6. The driving assistance method according to claim 1, wherein the processor stores the acquired road surface friction coefficient for the target point in a storage device in a state that can be read by the processor, in association with the location information of the target point.

7. The driving assistance method according to claim 6, wherein the processor stores the region including the target point as position information and associates it with the road surface friction coefficient.

8. The driving assistance method according to claim 7, wherein the processor stores the region where the road surface environment is common as the position information of the target point, corresponding to the road surface friction coefficient.

9. The driving assistance method according to claim 6, wherein the processor associates the acquired road surface friction coefficient for the target location with a road surface environment including one or more of the weather, temperature, and road surface conditions of the target location, and stores it in a storage device in a state that can be read by the processor.

10. The driving assistance method according to claim 6, wherein the processor stores the road surface friction coefficient in association with the timing at which the road surface friction coefficient was acquired, sets a first weighting coefficient for the road surface friction coefficient acquired at a timing relatively far from the current time to be lower than a second weighting coefficient for the road surface friction coefficient acquired at a timing close to the current time, calculates an estimated value of the road surface friction coefficient based on the sum of the road surface friction coefficient multiplied by the first weighting coefficient and the road surface friction coefficient multiplied by the second weighting coefficient, and stores it in association with the position information of the target point.

11. The driving assistance method according to claim 6, wherein the processor stores the road surface friction coefficient in association with the confidence level of the road surface friction coefficient, sets a first weighting coefficient for the road surface friction coefficient with a relatively low confidence level lower than a second weighting coefficient for the road surface friction coefficient with a relatively high confidence level, calculates an estimated value of the road surface friction coefficient based on the sum of the road surface friction coefficient multiplied by the first weighting coefficient and the road surface friction coefficient multiplied by the second weighting coefficient, and stores it in association with the location information of the target point.

12. A driver assistance system equipped with a processor that assists in driving the vehicle along a target route, The aforementioned processor, The vehicle information, including the position and speed of the vehicle, is acquired.

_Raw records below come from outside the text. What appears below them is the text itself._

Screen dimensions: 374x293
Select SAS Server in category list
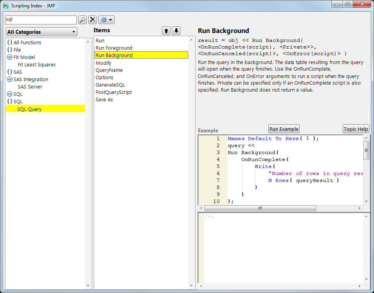click(30, 87)
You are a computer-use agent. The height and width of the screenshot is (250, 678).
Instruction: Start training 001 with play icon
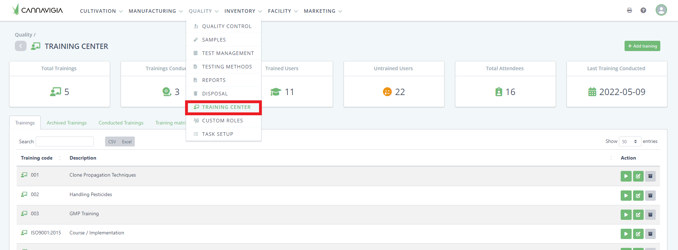click(x=626, y=176)
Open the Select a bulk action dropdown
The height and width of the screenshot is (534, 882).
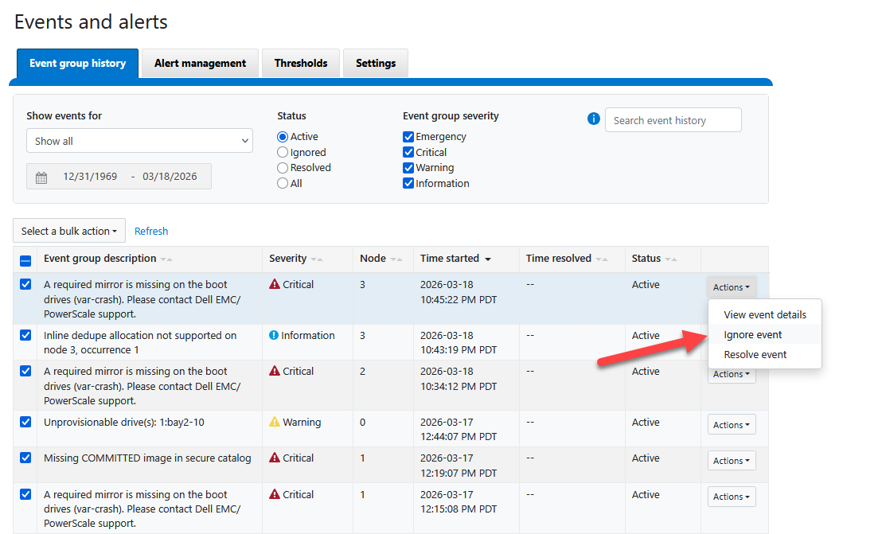(x=69, y=231)
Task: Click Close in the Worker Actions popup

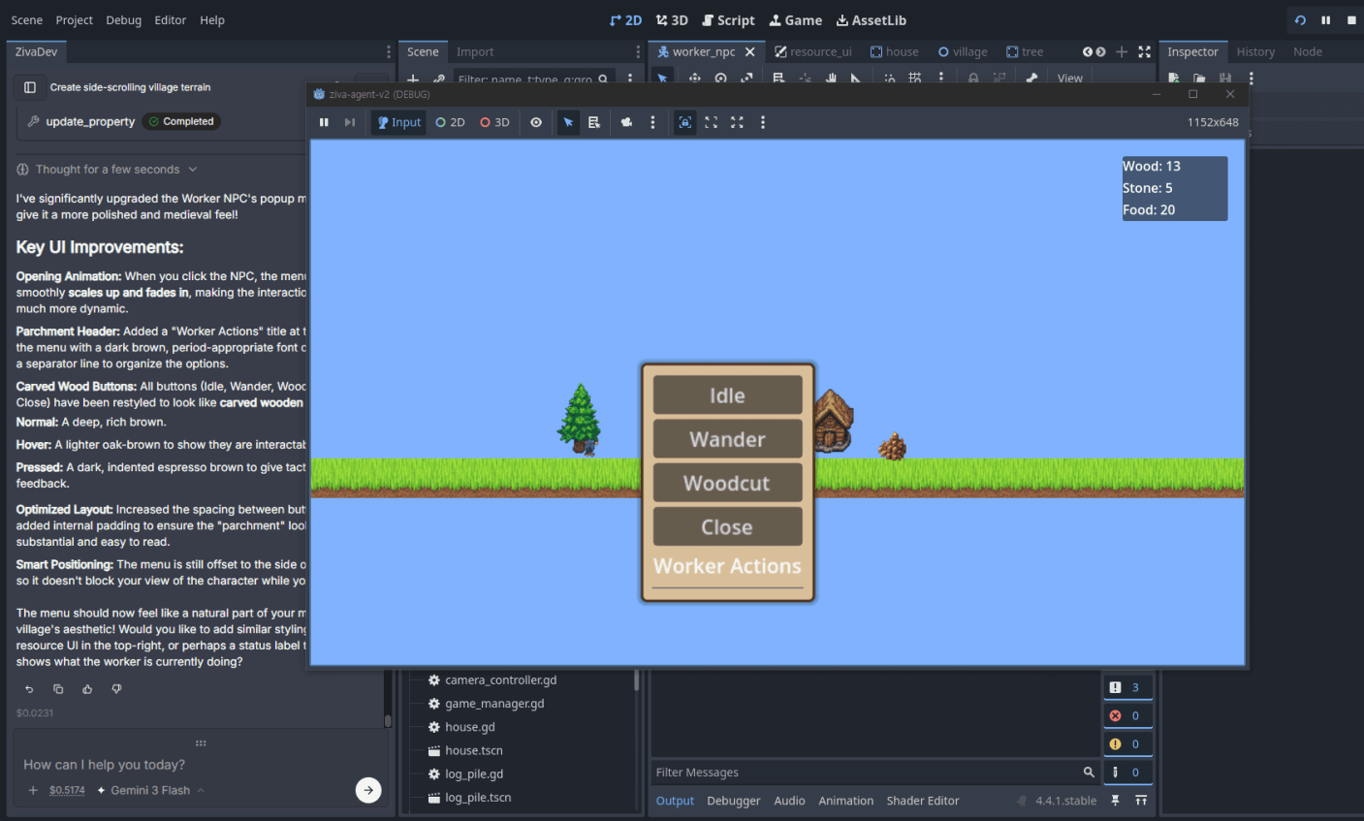Action: tap(727, 526)
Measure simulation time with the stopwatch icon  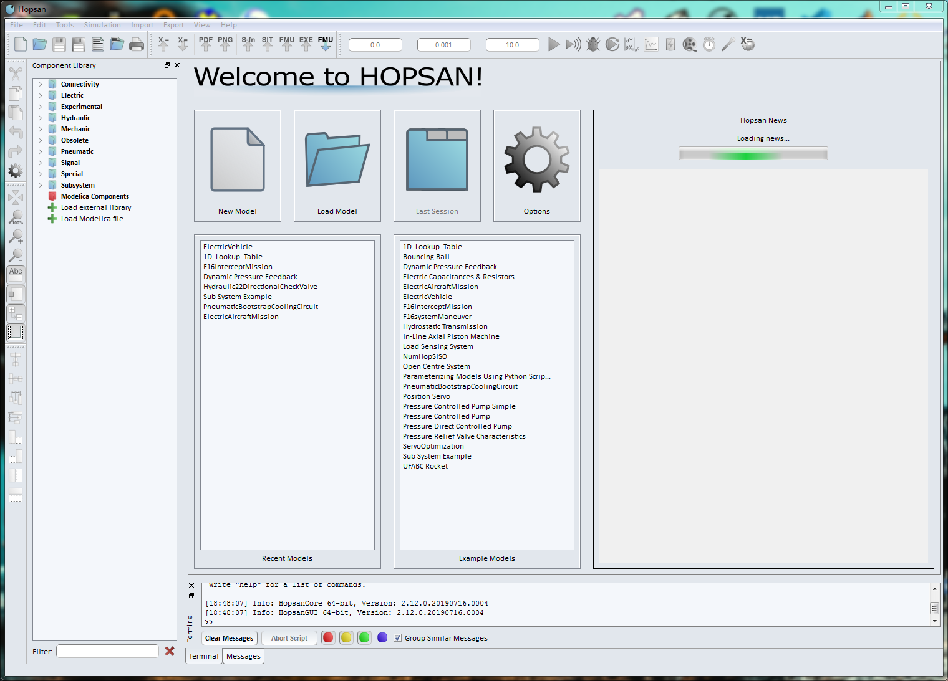pyautogui.click(x=709, y=44)
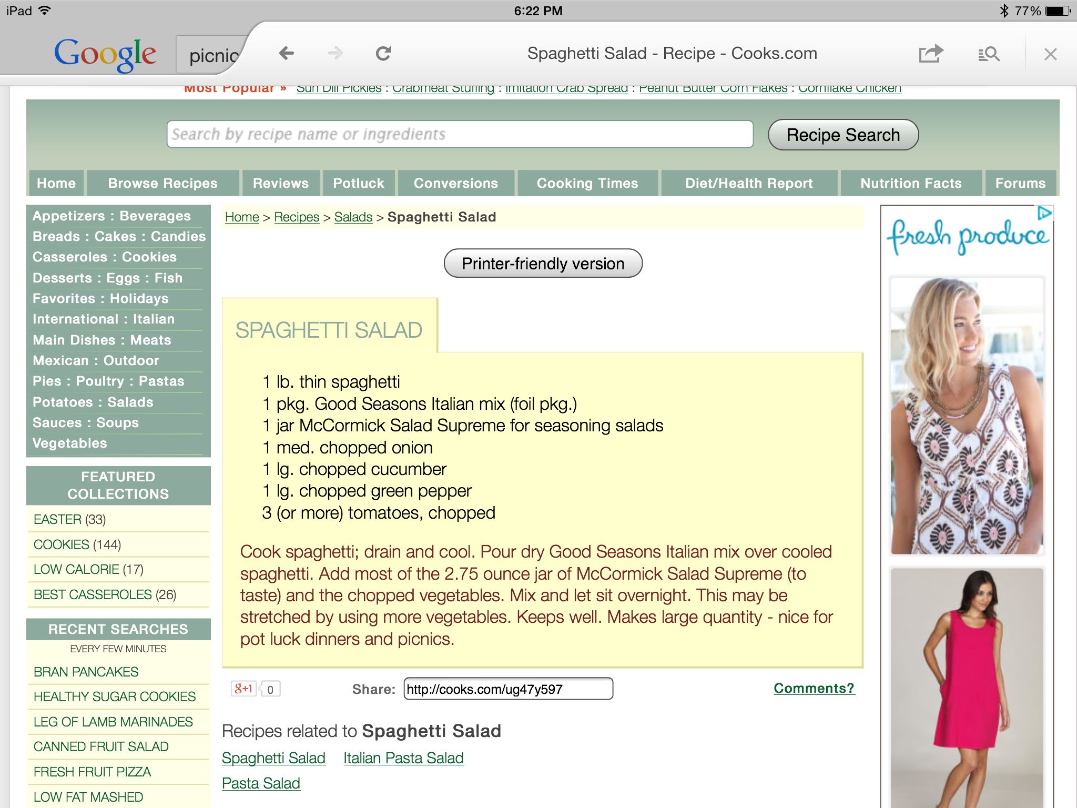Screen dimensions: 1077x808
Task: Select the Potluck menu item
Action: [358, 183]
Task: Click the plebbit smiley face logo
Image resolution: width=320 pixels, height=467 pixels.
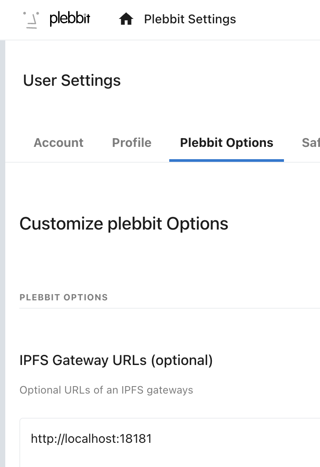Action: point(31,19)
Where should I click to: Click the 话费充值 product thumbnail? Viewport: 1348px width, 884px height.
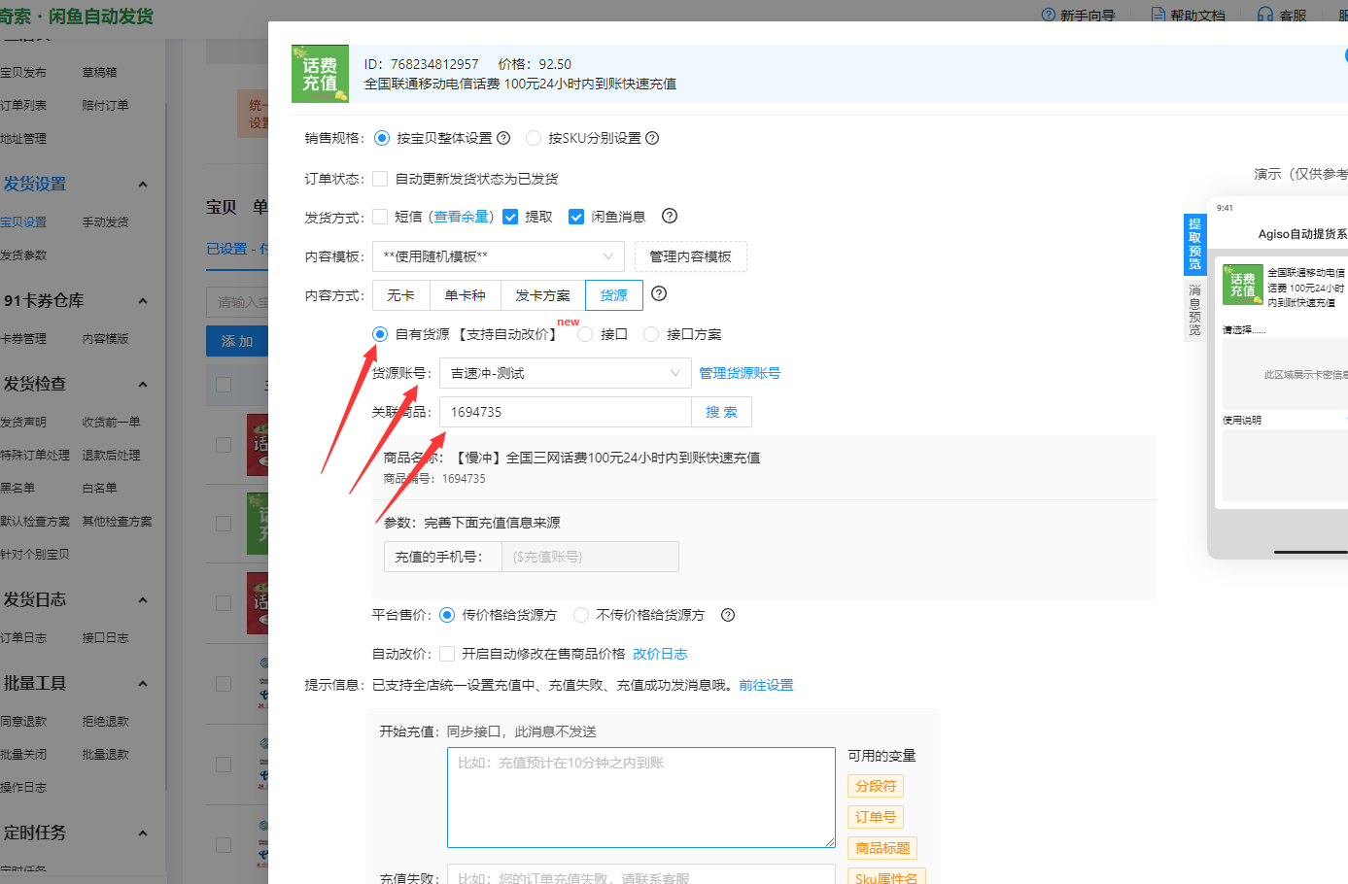tap(320, 74)
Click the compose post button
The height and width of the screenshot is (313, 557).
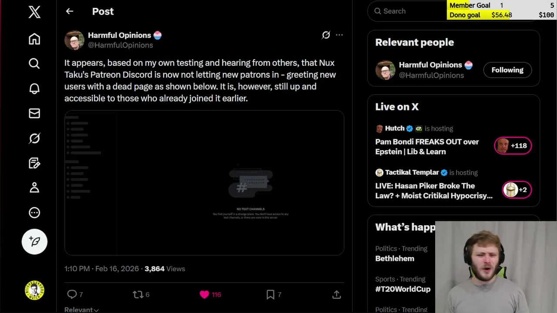34,241
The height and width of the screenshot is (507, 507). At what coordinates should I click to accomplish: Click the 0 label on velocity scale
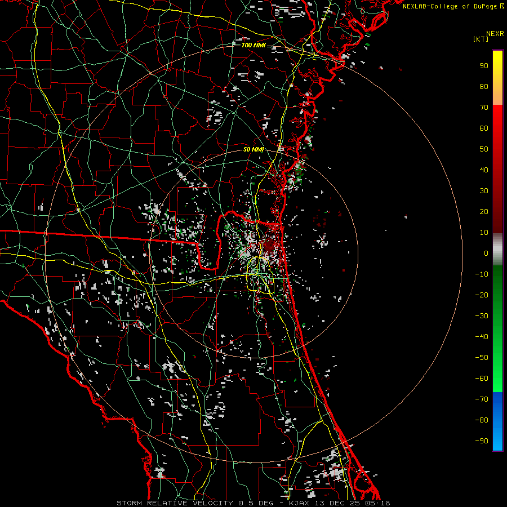click(486, 254)
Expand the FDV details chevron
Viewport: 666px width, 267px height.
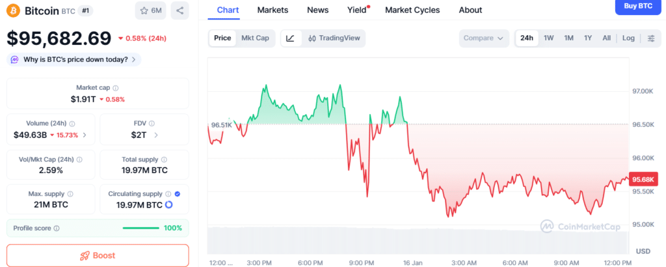[156, 135]
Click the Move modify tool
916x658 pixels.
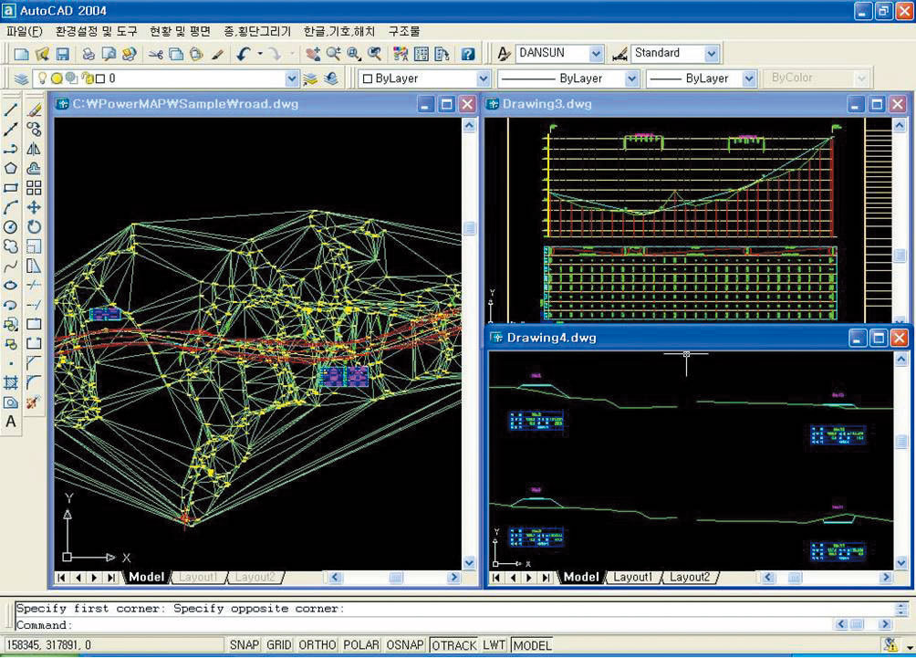click(x=34, y=207)
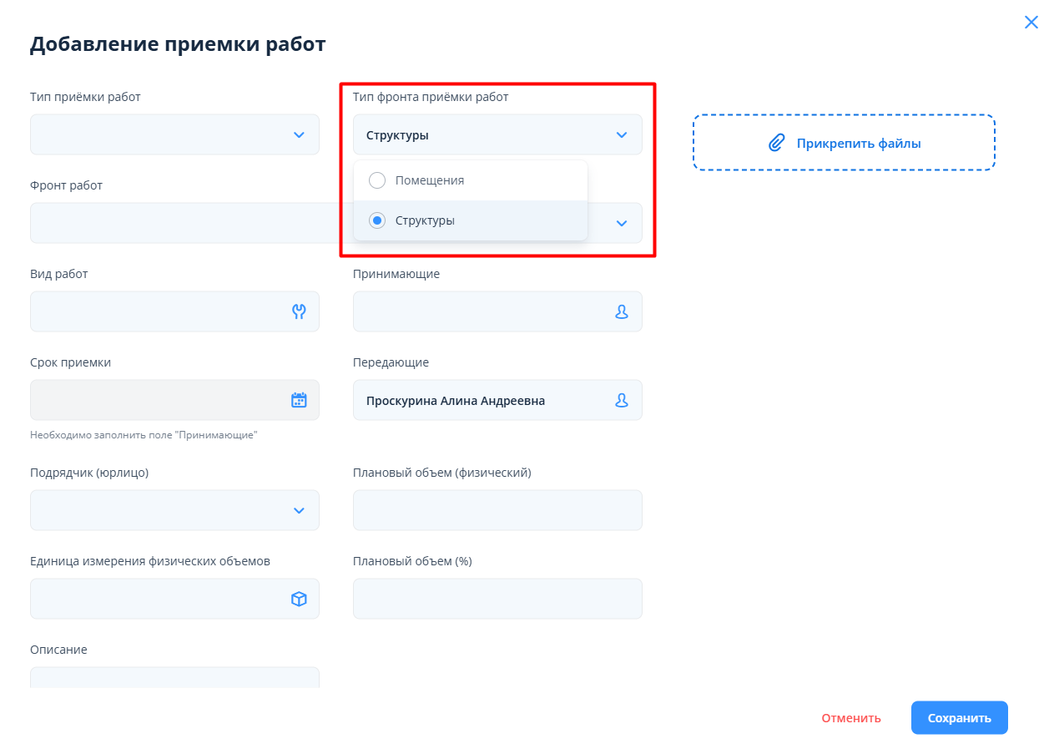Viewport: 1049px width, 749px height.
Task: Click the wrench icon in Вид работ
Action: pyautogui.click(x=299, y=311)
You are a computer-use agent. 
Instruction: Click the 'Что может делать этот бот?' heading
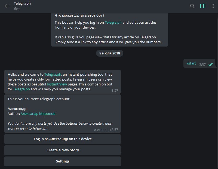pos(79,15)
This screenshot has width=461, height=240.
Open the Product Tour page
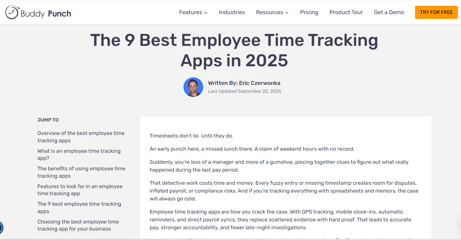click(x=346, y=12)
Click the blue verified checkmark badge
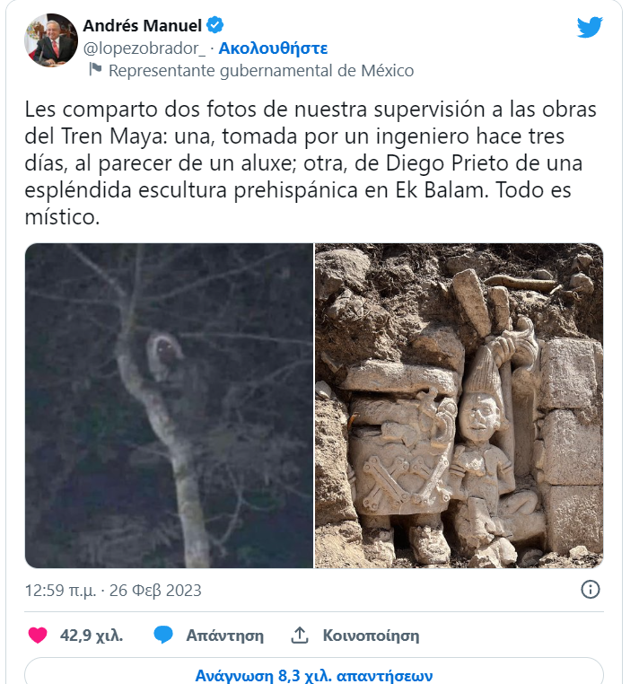This screenshot has width=639, height=684. tap(214, 25)
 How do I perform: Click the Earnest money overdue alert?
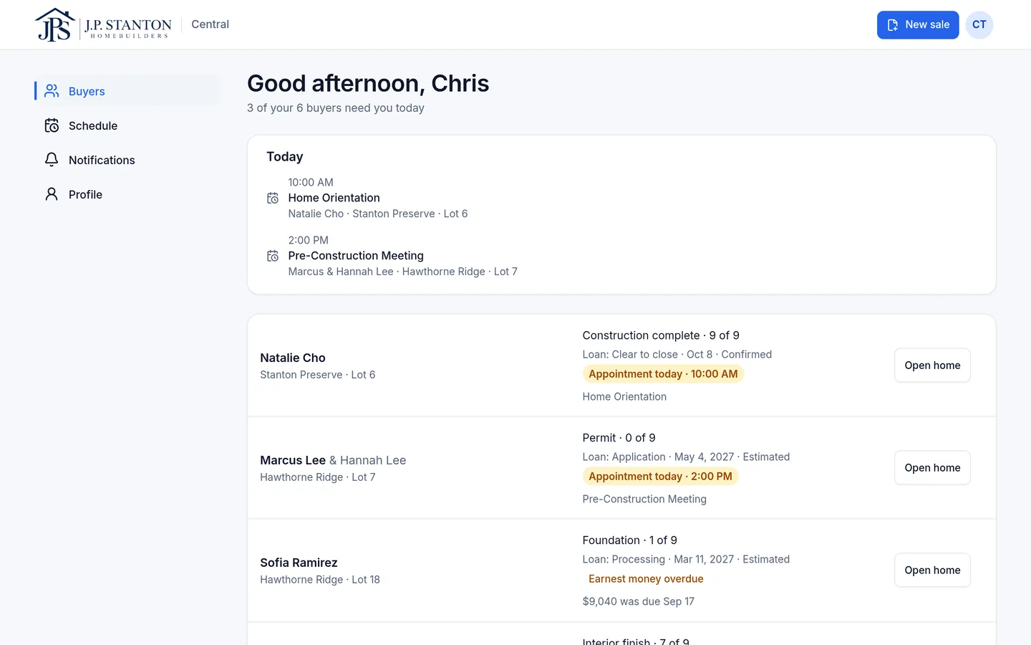point(646,579)
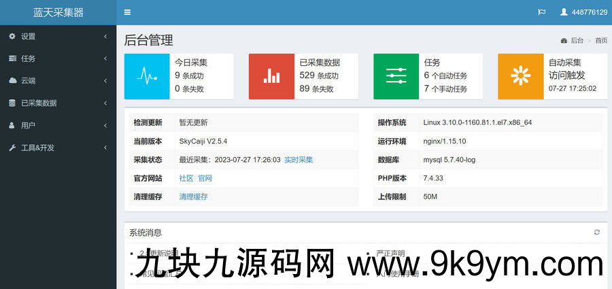Click the cloud icon beside 云端
The width and height of the screenshot is (612, 289).
12,80
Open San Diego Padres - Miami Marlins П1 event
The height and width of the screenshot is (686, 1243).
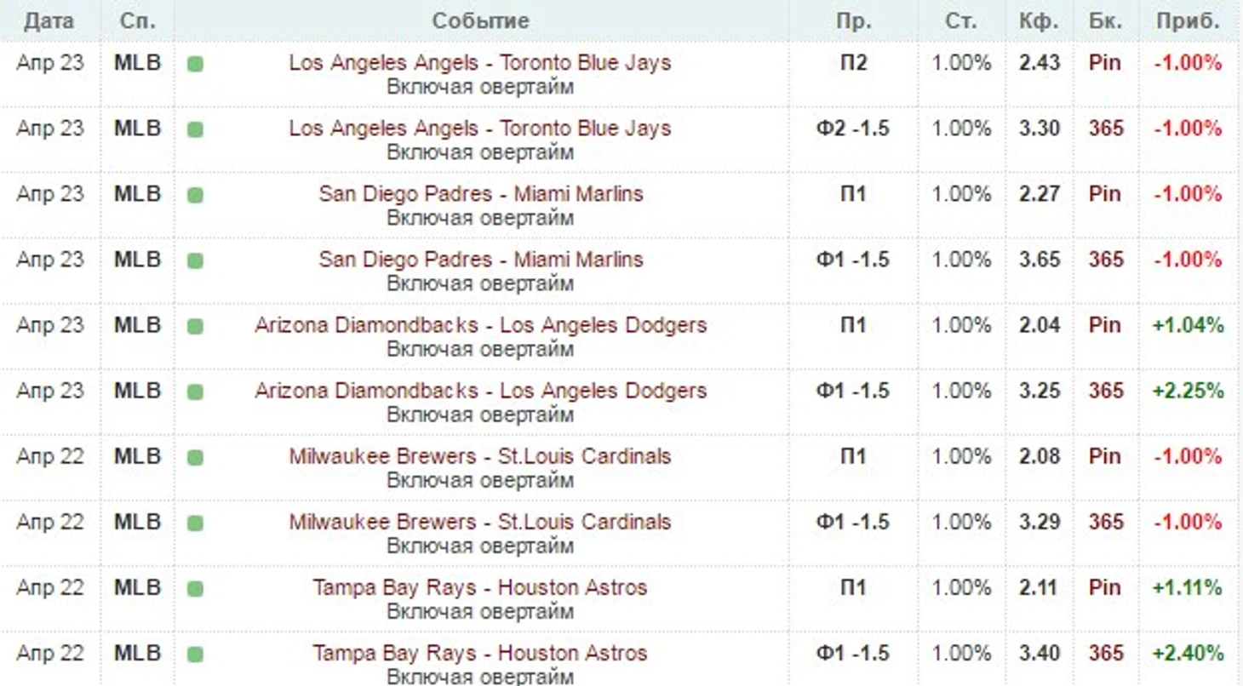[481, 193]
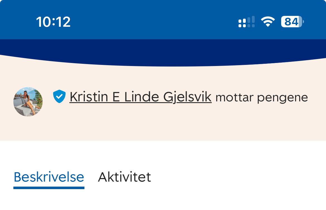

Setting one or more target points in front of the vehicle's current position, The road surface friction coefficient and curvature related to the aforementioned target point are obtained. Based on the aforementioned road surface friction coefficient and curvature, the first speed at the target point is calculated. Using the maximum acceleration during acceleration determined using the aforementioned road surface friction coefficient, the second speed at the target point where acceleration is performed is calculated. Using the maximum deceleration during deceleration determined using the aforementioned road surface friction coefficient, the third speed at the target point where deceleration is performed is calculated. At the target location where acceleration is performed, a second speed lower than the first speed is selected as the target speed; at the target location where deceleration is performed, a third speed lower than the first speed is selected as the target speed; at the target location where driving other than acceleration and other than deceleration is performed, the first speed is selected as the target speed; and a target speed profile is generated that associates the selected target speed with the target location. A driver assistance device that assists in driving the vehicle according to the aforementioned target speed profile.